From Publishing Perspectives:
With the clock ticking down on a year that’s seemed interminable at many points, many in the United States’ publishing industry have been cheered by today’s news (December 18) that Cindy Spiegel and Julie Grau are back as Spiegel & Grau.
In social channels, you can feel the smiles as the news gets around among a quarter-century’s fans of their work.
Grau and Spiegel’s work in the past has included:
- Just Mercy by Bryan Stevenson
- Between the World and Me by Ta-Nehisi Coates
- Orange Is the New Black by Piper Kerman
- Born a Crime by Trevor Noah
- 21 Questions for the 21st Century by Yuval Noah Harari
- Women and Money by Suze Orman
- Nothing to Envy by Barbara Demick
When this reporter—then at CNN—first spoke with Grau in her office, she was talking about editing Kurt Cobain’s Journals, which would be published in November 2003, less than a year before Cobain’s suicide. At that point, the duo was at Penguin Group’s Riverhead Books (founded by Susan Petersen Kennedy) and there were enough photos of Suze Orman around to make visitors leave deeply concerned about their finances.
Two years after our interview, it was announced that Grau and Spiegel were moving to Doubleday because, as Spiegel told The New York Times’ Edward Wyatt in 2005, “We love running Riverhead, but we know how to run Riverhead. It was time for us to see if we can start something like this on our own.” That “something like this” would become Penguin Random House’s imprint Spiegel & Grau—which was closed by PRH in 2019.
And now, Grau and Spiegel are “starting something like this on our own”—again—in reviving Spiegel & Grau as an independent press founded on their 25 years of experience working together.
The new company, according to its media messaging, will “keep our list,” says Grau, “to no more than 20 books a year. We’ll be able to devote meaningful editorial attention and care to each title, and, with our team of experts, provide writers with coordinated support and integrated opportunities from the very beginning of the publishing process.”

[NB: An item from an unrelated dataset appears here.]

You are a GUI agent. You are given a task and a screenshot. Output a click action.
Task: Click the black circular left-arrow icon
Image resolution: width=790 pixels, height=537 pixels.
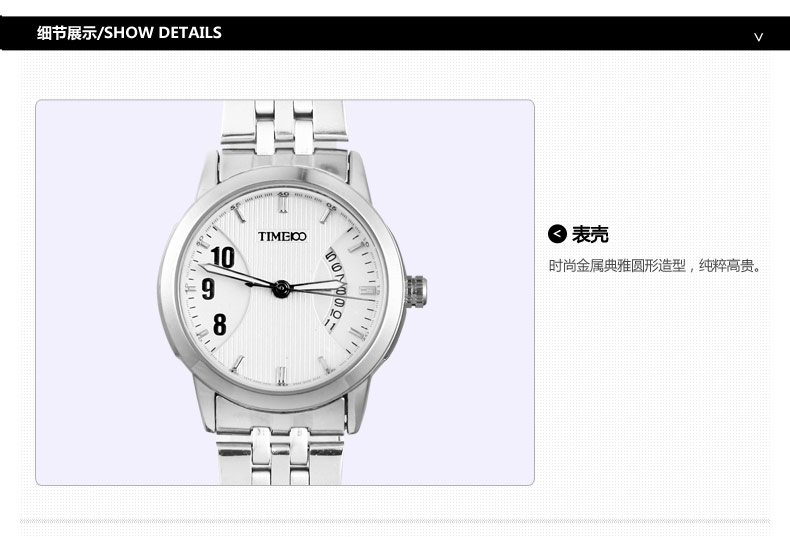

That great sighing sound you just heard is from authors reading about a house designed to cap its own output for maximum focus and support. And in her astute coverage today at The New York Times, Alexandra Alter writes: “The resurrection of Spiegel & Grau comes at a moment of growing consolidation and homogenization in the publishing industry.
“After a wave of mergers in the last decade, the biggest houses are increasingly dependent on blockbuster titles and often plow more of their marketing and publicity budgets into books and authors with built-in audiences. Some in the industry worry that there are dwindling opportunities for new writers and that debut and midlist authors may get passed over.”
Noting that the move by PRH to acquire Simon & Schuster is doing nothing to quell such concerns about consolidation, Alter adds, “In a literary landscape dominated by the biggest players, Spiegel and Grau are among a handful of well-known editors who are rejecting the corporate publishing model and instead starting their own companies.”
Link to the rest at Publishing Perspectives
PG instinctively cheers on underdogs in almost every field (his undergraduate education was at an institution whose football team likely had a higher average IQ than many of its competitors, but was substantially slower and smaller than those same competitors with predictable results).
Unless Ms. Spiegel and Ms. Grau are going to substantially change the business model that has characterized New York publishing for their entire business careers, he has doubts that their new venture will be highly successful.
In PG’s oft-repeated opinion, the fundamental problem with the traditional publishing model is that, regardless of whether it operates with a corporate or personal touch, it has been overtaken and made obsolete by the Amazon model and indie authors who run their own show.